There are 340,282,366,920,938,463,463,374,607,431,768,211,456 addresses in the IPv6 space. There are 4,294,967,296 addresses in the IPv4 space. A standard single user allocation of IPv6 addresses includes enough addresses for each user to run their own IPv4 space.

As a result, it becomes impractical to run full scans of the entire space. Assuming it took you 1 nanosecond to scan each address (or detect that it didn't exist), it would take you 10,790,283,070,806,013,952 millenia to scan the full range. Multiply by 1000 for the number of years.

However, most of the interesting ones are likely to be in predictable clumps. For example, a given company may choose to assign devices within their IPv4 size range, in which case it would be possible to scan through that if you can find the appropriate prefix to look at - it might be published in a DNS record for a web or email server. It might be included in the headers of emails from the company. In those cases, you can scan and potentially get useful information.

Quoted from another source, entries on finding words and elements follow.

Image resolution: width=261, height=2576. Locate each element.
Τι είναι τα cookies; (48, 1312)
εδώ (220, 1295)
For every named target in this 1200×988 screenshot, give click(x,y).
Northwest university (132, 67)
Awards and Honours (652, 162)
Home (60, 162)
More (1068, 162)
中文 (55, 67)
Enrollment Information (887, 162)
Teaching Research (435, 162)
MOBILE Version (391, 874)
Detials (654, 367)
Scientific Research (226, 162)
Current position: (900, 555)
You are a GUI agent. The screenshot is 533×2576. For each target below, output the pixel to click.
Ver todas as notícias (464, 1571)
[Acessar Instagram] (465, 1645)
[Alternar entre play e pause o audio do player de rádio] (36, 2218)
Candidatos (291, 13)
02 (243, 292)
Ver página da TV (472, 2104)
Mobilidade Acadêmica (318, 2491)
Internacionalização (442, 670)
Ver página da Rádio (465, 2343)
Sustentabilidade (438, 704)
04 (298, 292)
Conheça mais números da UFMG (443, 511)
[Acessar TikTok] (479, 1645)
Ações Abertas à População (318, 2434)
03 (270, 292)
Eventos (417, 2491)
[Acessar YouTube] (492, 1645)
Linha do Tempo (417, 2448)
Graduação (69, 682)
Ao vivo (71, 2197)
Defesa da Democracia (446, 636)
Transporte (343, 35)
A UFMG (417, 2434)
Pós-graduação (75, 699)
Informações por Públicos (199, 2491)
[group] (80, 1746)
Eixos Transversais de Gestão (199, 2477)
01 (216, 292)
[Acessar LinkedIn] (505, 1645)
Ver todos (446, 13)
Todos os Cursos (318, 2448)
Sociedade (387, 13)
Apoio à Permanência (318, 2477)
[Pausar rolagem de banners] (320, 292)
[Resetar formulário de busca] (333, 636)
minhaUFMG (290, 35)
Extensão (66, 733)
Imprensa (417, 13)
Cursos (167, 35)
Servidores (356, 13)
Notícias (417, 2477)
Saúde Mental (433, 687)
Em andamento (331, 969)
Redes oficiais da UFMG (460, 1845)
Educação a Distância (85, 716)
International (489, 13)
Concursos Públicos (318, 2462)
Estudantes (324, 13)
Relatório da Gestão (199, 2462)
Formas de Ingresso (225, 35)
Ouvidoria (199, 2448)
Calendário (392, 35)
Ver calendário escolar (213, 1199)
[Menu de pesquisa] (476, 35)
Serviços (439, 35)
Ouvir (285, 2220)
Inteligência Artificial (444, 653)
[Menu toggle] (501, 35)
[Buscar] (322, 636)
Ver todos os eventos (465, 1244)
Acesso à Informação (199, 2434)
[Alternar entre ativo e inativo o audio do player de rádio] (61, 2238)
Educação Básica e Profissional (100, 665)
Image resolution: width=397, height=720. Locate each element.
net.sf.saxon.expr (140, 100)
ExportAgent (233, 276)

The general idea with IPv6 was that end-users never need to look at it. They should be able to make a request for a specific device - "the lightbulb in the living room", say - and the local equivalent of a DNS server supplies the correct address. Currently, this isn't quite the case. However, if this did become the case, you'd better hope that the DNS equivalent systems are secure, else they'll publish all your device details to the world, and if any of them leak, you can bet someone will be trying to spot the data.